Espera, espera, espera… Acabo de leer que el «National Geographic» anuncia que el agujero de la capa de ozono se está cerrando más rápido de lo previsto. Resulta que los seres humanos lo estamos haciendo tan bien a nivel medioambiental y nos lo hemos tomado tan seriamente, que vamos a sofocar el problema antes de hora y con matrícula. Reconócelo, a ti te importa un pito el ozono, y has seguido usando desodorante de spray. ¿Verdad?
La capa de ozono tiene, entre otras funciones, la de frenar en casi un 100% los rayos ultravioletas que emite el sol para evitarnos una sensación que, sin experimentarla, ya te avanzo que debe ser bastante desagradable. Antes de que se inventase el Cambio Climático como arma de destrucción cansina para fijar el rumbo de la humanidad y de todas nuestras acciones que pudieran afectar al medioambiente, el epílogo fue la alarma del agujero de la capa de ozono.

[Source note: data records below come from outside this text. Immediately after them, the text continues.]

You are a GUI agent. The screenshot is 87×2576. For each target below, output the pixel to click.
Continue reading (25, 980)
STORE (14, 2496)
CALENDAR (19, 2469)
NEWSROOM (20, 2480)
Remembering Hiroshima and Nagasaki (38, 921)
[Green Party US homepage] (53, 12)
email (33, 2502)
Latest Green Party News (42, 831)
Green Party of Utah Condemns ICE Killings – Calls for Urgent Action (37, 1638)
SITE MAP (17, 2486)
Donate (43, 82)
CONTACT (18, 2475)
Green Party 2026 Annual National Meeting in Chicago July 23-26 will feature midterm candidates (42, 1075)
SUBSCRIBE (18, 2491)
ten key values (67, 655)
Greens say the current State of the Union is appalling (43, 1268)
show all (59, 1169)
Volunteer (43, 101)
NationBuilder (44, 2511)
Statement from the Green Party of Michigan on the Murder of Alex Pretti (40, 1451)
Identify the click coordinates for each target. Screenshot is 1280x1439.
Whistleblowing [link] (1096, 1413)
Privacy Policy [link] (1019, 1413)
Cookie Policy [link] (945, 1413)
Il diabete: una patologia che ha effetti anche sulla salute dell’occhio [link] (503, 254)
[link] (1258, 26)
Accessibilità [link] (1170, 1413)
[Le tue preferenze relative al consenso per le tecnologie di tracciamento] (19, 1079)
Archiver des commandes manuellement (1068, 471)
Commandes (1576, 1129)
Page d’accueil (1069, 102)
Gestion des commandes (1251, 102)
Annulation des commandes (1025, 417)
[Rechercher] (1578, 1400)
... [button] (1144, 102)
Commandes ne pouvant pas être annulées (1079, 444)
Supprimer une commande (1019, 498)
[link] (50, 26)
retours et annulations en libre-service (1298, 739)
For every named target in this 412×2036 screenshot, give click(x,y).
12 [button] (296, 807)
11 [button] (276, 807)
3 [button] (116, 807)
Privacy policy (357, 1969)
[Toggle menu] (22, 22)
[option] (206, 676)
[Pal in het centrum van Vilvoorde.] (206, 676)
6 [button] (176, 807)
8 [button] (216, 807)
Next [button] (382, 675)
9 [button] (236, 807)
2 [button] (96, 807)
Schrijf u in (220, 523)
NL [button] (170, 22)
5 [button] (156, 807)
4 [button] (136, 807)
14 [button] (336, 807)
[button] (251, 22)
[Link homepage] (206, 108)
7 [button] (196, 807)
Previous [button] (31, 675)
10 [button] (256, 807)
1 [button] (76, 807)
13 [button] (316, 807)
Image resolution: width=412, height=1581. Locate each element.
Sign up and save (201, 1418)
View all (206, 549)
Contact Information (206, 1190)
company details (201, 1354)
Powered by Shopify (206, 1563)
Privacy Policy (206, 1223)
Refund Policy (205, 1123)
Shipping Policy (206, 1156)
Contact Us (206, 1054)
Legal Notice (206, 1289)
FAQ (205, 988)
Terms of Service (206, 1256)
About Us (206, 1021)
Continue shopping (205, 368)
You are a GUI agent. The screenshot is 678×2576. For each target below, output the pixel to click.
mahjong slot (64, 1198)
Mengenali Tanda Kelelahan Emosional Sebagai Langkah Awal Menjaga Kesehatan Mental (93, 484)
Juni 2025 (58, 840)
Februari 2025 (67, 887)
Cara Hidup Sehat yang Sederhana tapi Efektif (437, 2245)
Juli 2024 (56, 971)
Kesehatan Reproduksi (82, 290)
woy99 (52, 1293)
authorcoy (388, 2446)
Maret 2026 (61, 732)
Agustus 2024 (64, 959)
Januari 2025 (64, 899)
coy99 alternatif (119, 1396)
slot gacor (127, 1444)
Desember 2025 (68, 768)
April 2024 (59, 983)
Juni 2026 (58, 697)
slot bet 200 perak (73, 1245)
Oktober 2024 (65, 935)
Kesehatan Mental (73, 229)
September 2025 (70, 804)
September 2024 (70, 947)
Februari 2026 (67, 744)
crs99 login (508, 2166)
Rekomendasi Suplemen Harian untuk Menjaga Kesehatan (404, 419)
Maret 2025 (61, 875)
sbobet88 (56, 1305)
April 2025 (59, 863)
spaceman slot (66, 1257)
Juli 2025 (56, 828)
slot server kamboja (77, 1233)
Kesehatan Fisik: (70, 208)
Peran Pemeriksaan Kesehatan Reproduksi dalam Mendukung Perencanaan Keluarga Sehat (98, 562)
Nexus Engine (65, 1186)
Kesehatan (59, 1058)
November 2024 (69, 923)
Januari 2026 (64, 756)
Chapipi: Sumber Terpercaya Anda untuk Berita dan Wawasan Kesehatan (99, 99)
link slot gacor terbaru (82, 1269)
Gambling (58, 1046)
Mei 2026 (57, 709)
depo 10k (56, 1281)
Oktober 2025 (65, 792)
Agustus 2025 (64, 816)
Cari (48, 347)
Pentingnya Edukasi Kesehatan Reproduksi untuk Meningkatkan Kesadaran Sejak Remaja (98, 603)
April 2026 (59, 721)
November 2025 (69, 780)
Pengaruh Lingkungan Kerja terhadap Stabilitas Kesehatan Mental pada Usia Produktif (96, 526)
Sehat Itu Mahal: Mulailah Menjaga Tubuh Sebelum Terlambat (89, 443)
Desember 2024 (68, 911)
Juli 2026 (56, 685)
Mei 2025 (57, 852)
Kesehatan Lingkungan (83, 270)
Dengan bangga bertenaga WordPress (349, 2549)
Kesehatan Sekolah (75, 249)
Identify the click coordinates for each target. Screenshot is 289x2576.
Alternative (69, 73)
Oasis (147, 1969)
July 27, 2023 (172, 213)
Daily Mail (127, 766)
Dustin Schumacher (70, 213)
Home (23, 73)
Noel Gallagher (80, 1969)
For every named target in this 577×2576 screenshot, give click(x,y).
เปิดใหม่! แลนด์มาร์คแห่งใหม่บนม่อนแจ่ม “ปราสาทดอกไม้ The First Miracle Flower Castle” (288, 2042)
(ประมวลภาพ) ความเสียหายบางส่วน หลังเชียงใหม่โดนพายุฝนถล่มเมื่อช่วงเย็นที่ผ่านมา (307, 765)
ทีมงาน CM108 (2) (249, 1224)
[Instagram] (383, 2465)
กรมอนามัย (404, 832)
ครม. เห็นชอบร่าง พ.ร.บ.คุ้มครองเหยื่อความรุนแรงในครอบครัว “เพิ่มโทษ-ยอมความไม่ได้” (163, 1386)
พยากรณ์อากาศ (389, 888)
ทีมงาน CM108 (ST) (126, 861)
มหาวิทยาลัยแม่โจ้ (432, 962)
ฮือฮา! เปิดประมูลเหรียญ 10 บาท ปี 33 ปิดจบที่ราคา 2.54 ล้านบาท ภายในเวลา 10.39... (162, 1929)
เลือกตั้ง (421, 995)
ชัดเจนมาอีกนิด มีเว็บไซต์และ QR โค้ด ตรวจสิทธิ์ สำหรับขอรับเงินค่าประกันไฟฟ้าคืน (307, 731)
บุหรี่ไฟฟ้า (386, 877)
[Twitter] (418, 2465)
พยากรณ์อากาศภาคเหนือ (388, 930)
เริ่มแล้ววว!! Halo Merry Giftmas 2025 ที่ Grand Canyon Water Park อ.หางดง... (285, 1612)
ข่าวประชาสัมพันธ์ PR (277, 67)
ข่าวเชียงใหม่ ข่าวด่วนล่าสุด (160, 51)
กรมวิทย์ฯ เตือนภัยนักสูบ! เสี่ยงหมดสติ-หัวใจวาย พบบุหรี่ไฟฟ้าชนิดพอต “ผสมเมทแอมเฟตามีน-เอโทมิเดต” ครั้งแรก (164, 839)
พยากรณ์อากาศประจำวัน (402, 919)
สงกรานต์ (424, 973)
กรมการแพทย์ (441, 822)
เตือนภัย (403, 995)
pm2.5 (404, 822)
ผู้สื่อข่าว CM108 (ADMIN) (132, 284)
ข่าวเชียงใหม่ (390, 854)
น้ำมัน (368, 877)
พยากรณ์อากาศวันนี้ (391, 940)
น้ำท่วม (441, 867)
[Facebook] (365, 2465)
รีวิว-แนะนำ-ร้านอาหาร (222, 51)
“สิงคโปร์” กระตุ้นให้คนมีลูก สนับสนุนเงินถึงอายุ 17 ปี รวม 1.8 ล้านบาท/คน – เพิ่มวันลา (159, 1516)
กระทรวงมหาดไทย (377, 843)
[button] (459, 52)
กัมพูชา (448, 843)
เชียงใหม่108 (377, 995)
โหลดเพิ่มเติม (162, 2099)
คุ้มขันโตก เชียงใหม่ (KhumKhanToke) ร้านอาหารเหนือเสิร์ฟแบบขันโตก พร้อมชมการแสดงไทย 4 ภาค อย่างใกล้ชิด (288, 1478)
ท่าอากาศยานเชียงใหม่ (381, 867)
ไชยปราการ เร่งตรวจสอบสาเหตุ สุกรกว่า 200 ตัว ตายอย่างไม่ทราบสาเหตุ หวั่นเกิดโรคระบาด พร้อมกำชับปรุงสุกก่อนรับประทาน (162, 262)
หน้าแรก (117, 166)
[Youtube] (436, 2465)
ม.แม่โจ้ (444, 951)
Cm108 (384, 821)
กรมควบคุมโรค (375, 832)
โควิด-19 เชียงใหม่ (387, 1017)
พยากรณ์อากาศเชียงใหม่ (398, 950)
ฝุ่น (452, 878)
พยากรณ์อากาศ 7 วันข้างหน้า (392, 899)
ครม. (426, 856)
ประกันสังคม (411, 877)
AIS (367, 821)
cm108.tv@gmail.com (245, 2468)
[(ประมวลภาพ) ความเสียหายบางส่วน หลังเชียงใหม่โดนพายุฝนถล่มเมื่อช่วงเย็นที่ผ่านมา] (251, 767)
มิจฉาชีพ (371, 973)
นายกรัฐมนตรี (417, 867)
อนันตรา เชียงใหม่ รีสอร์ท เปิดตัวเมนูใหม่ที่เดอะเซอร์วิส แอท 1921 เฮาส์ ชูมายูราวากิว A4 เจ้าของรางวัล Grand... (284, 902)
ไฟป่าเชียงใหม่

La primera vez que oí algo sobre el temido agujero era un crío al que, mientras le iban explicando cosas, le venía la imagen de un agujero real que se iba haciendo cada vez más grande, como si el cielo estuviese roto y se fuera a caer a pedazos y las grietas fueran avanzando imparablemente. Imagino que la sobredosis de películas y series de alienígenas y cosas raras ayudaron a esa especie de paranoia preadolescente.
Recuerdo que en el colegio de La Salle Alaior estuvimos unos días tratando el tema sin llegar a la intensidad de la activista Greta Chunguer (Thunberg) y medidas que podíamos tomar para colaborar en el plan mundial que se estaba organizando para frenar semejante desastre apocalíptico. La seriedad con lo que nos lo llegamos a tomar se fue al traste cuando toda la explicación técnica se resumió (recuerda que éramos críos) en que la culpa era de los pedos.
Organizamos y encabezamos lo que sería algo así como un Comité de Vigilancia Contra los Pedos, un grupo de superiores héroes y heroínas de a pie, anónimos y sin súper poderes, que lucharía contra el despilfarro discriminado de flatulencias. «El planeta nos necesita», puede que llegásemos a pensar convencidos. El plan era perfecto y la implicación era máxima, superlativa incluso.
Entonces sonó la sirena del recreo, cogimos los bocatas y el balón y salimos a jugar como si el descanso fuese el verdadero fin del mundo y se tenía que aprovechar al máximo. Los goles dieron paso a la euforia y esta, a su vez, a la clásica guerra de pedos propia de los niños y se nos olvidó la responsabilidad que habíamos adquirido para con el planeta.
Puede que nuestro plan inicial tuviese alguna fisura y alguna flatulencia siendo niños, pero ahora, con perspectiva, podemos ver que tan mal no lo hemos hecho. Aunque un gran pedo conlleva una gran responsabilidad.